Recently we learned about the jail that is running inside Pakfire. But how does communication work between the host and the secure environment? How is it possible to watch the build run on the build service? I will tell you how…

## Privilege Separation

The jail is creating another process that is contained inside the jail. It cannot break out of that. But in order to see what is going on, we will need some way to communicate with it. In Pakfire we went all the way to create a new Pseudo Terminal (https://en.wikipedia.org/wiki/Pseudoterminal) which basically looks like a classic old physical terminal inside the jail and outside is a pipe that we can use to communicate with. The reason why we don’t use a simple pipe is so that the process inside the jail cannot execute and commands that would reconfigure the terminal. That would be possibly by simply echoing some control characters which Pakfire would then forward. And that we don’t want.

So, once the process is launched, we can communicate with it and we will set up an event loop that will listen to any events that we receive. This usually is data being ready to be read, but we could also run an interactive jail where we have to forward data in the other direction, too. In addition to that, there are signals for when the child process has finished or even died, when the terminal is being resized and so on…

When running a build on the local terminal, we print the output of the build to the users terminal. Simples. But how do we get it into the build service?

## Streaming Logs in Realtime over the Internet

This all starts with a buffer where we store the last couple of messages.

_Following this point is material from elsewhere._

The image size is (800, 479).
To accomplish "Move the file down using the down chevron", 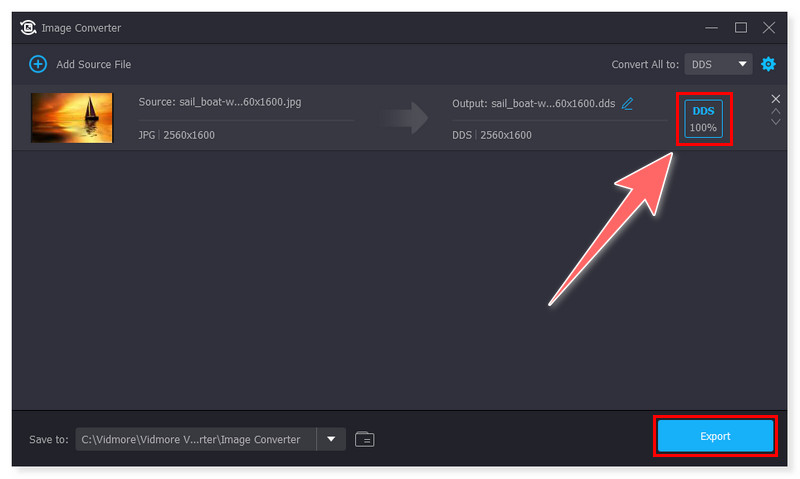I will coord(775,122).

This is implemented here:

  https://git.ipfire.org/?p=pakfire.git;a=blob;f=src/pakfire/log_buffer.c;h=3ef66368f3d5a9e4cdc9c4716bcffa444743252d;hb=HEAD

If a client requests the log, a message is being sent to the daemon that is running somewhere else which requests the log to be streamed. Then, additional hooks are registered with the event loop to make sure that whenever the connection is free, we send some data. This is actually very quick and has pretty much no latency. A tail on the command line is exactly the same as viewing the log in the browser.

But how does it even get to the browser? For that we are using WebSocket connections which are being created whenever a user wants to see the log streaming. The control connection to the builders is also using WebSocket so that we can host them in multiple locations depending on cost, build power and availability.

I really like this feature, because of two reasons:

The first is that I would like to know what is happening. Sometimes a build takes a little bit extra time, but then we don’t know why. Just checking the logs although the build is running on the other side of the planet is really cool and answers that question immediately.

The second reason is that studying the build logs is important. There are a lot of warning flying around and although the build might have completed successfully, it might not be what we expected. Checking the logs while it is running is helping to use any time waiting for a build.